Task item >> Among the following entries, count the lines that contain "agent" and report only the result.

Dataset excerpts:
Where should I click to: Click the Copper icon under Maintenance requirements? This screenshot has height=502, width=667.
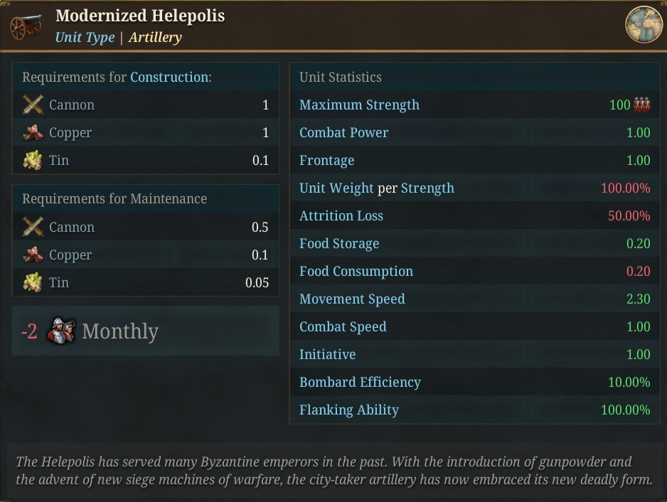click(x=33, y=255)
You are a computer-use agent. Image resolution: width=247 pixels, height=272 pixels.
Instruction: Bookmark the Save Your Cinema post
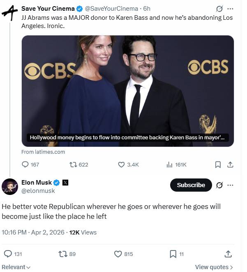[218, 164]

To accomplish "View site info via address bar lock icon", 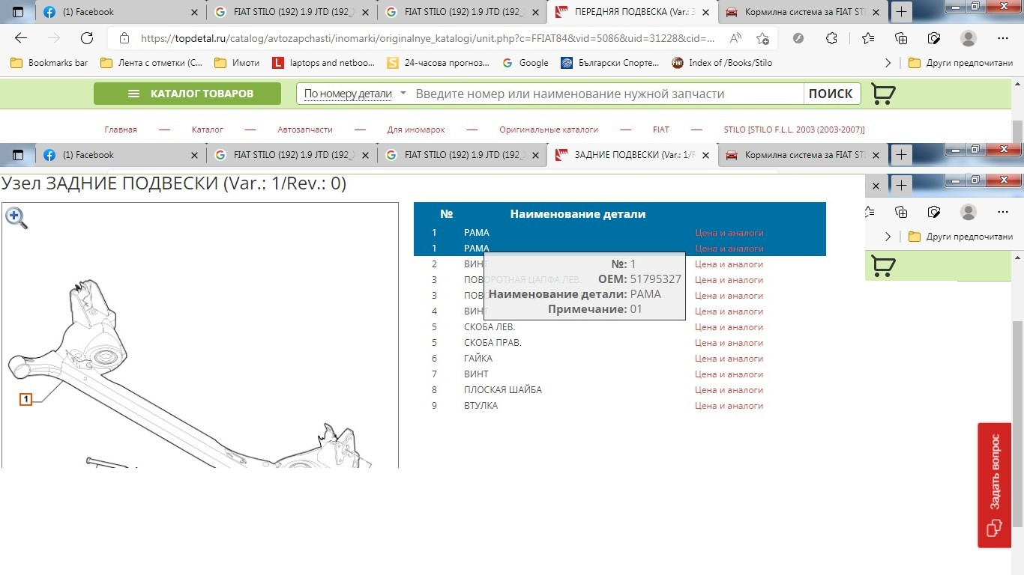I will tap(123, 38).
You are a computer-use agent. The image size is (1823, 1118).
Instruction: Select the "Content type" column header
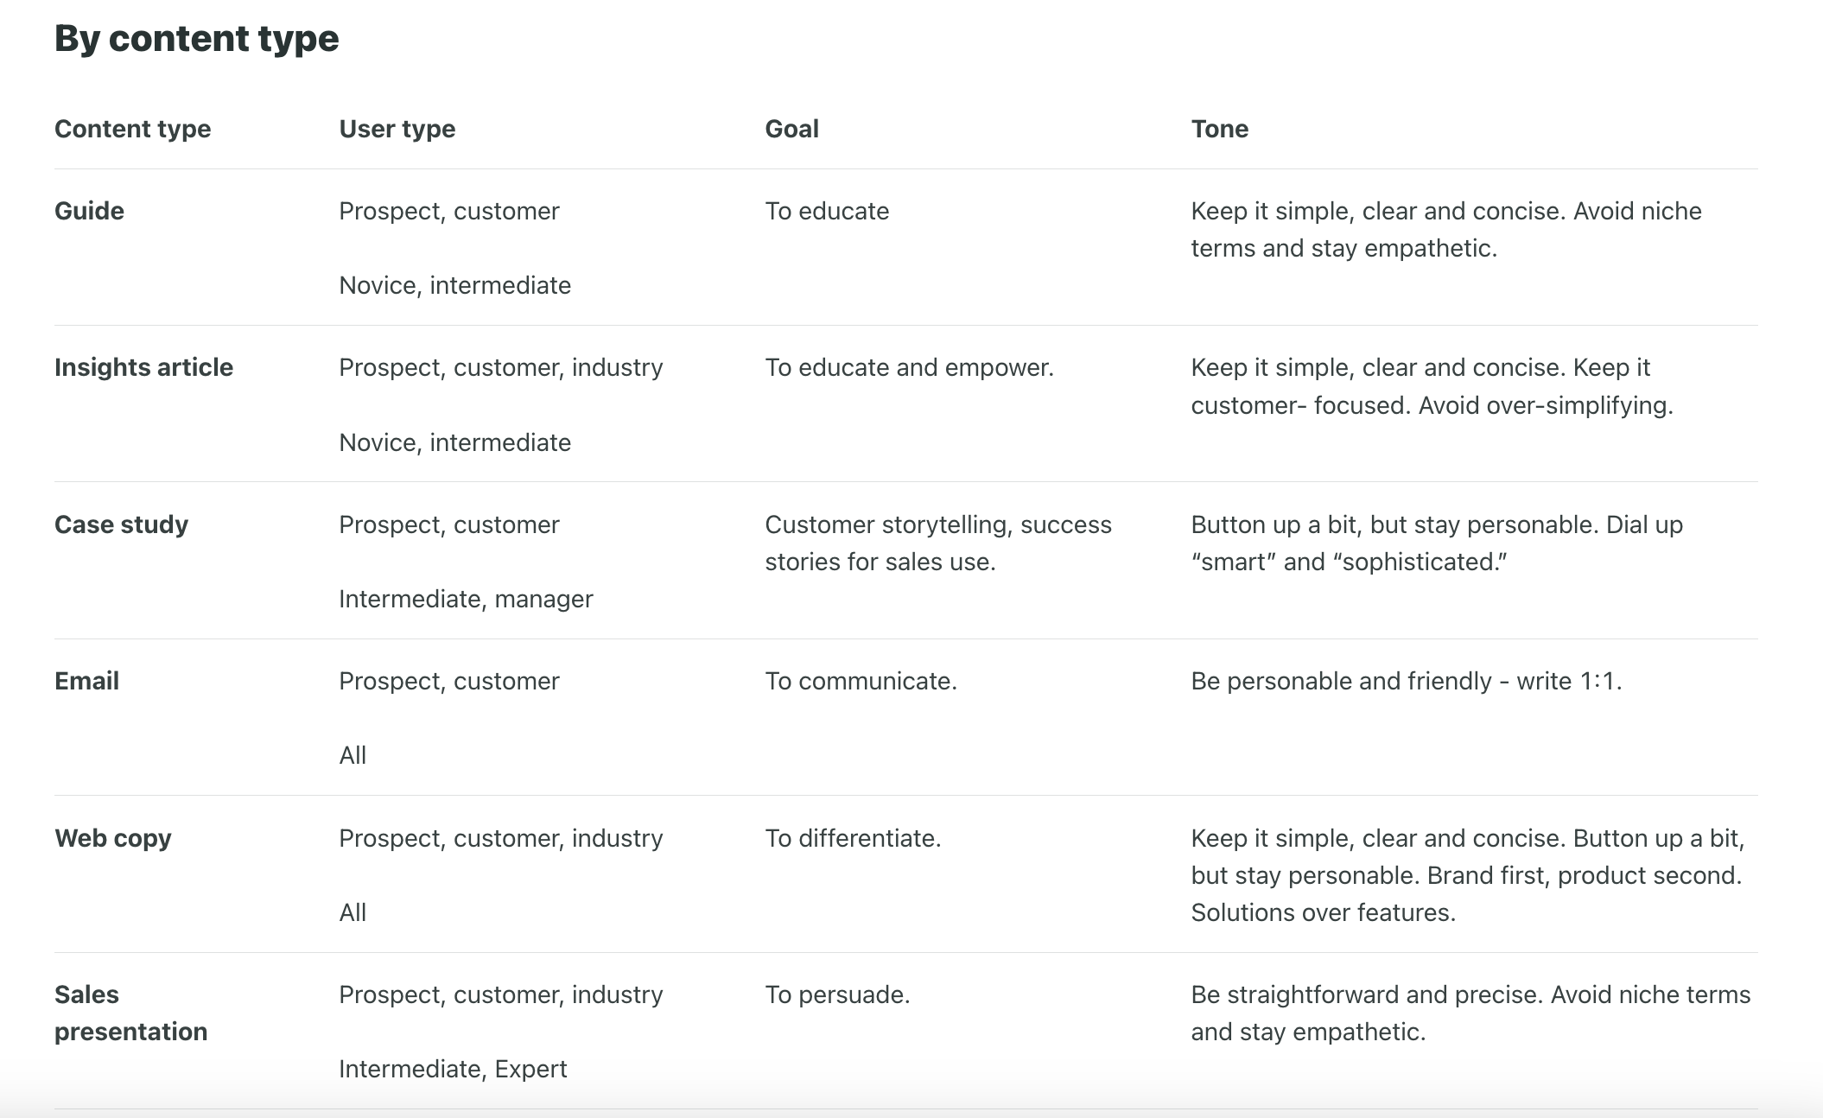tap(132, 129)
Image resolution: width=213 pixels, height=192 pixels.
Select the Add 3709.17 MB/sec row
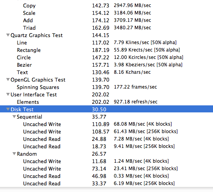pos(106,20)
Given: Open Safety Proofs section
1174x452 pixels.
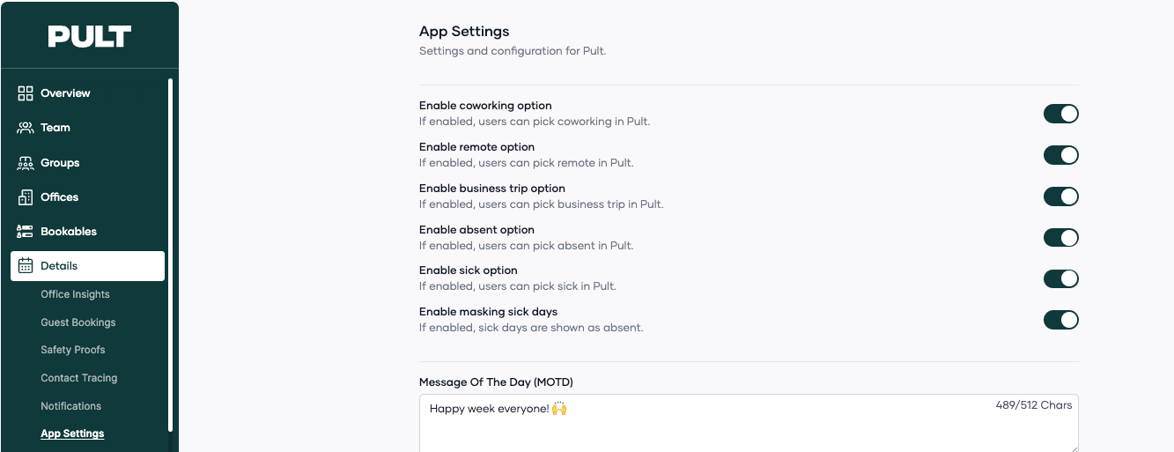Looking at the screenshot, I should [x=73, y=350].
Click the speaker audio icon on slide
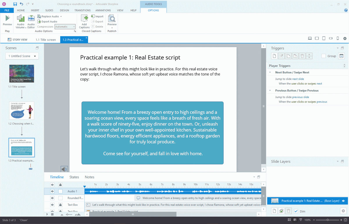The width and height of the screenshot is (349, 224). click(64, 169)
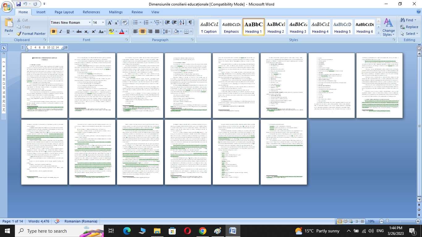Toggle Bold formatting

click(53, 31)
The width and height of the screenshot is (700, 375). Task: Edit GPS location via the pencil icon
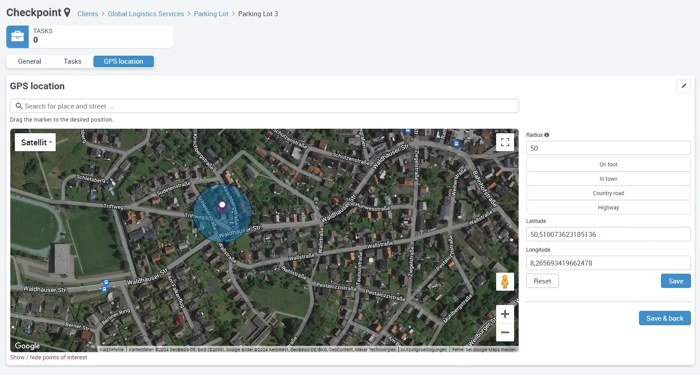point(683,86)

Task solution >> 2